Por lo tanto, si a los cubanos no les gustaba Estados Unidos y les gustaban los estadounidenses, no implicaba más gimnasia mental que la que había visto y oído casi cada día de mi vida. En cualquier caso, oí un ruido metálico, sonó un timbre estridente y nuestro equipaje empezó a salir por la cinta transportadora. No llevábamos gran cosa, sólo una pequeña bolsa cada uno, una muda de calcetines y una docena de biblias. Pasamos con las bolsas delante de una agente de aduanas que parecía más interesada en hablar con el guardia que tenía al lado que en atraparnos pasando de contrabando armas o carteras de acciones. Se limitó a echar un vistazo a las bolsas y nos indicó con un ademán que pasáramos, sin perder ni una sílaba de su rapidísimo monólogo. Y entonces, quedamos en libertad y salimos por la puerta al sol de fuera. Chutsky llamó con un silbido a un taxi, un Mercedes gris, y bajó un hombre con una librea gris y una gorra a juego, quien vino a recoger nuestras bolsas.
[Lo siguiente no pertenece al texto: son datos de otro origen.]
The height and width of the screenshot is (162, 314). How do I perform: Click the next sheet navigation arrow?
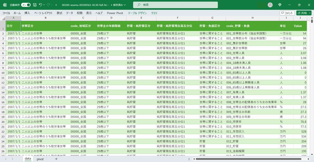[x=13, y=159]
—Hotel Nacional —le indicó; éste tiró nuestras maletas en el maletero, y todos subimos.
La autopista de La Habana tenía montones de baches, pero estaba casi desierta. Vimos algunos taxis, un par de motocicletas y algunos camiones del ejército que se movían con lentitud, y nada más hasta llegar a la ciudad. Entonces, las calles estallaron de vida de repente, con coches antiguos, bicicletas, multitudes de gente que invadían las aceras, y unos autobuses de aspecto muy raro tirados por camiones diesel. Eran dos veces más largos que los autobuses norteamericanos, en forma de eme, con los dos extremos alzados como alas, que luego descendían hasta un punto bajo de techo liso en el centro. Iban todos tan abarrotados de gente que parecía imposible que alguien más subiera, pero mientras miraba, uno de ellos se detuvo y, obviamente, otro grupo de gente se apelotonó en el interior.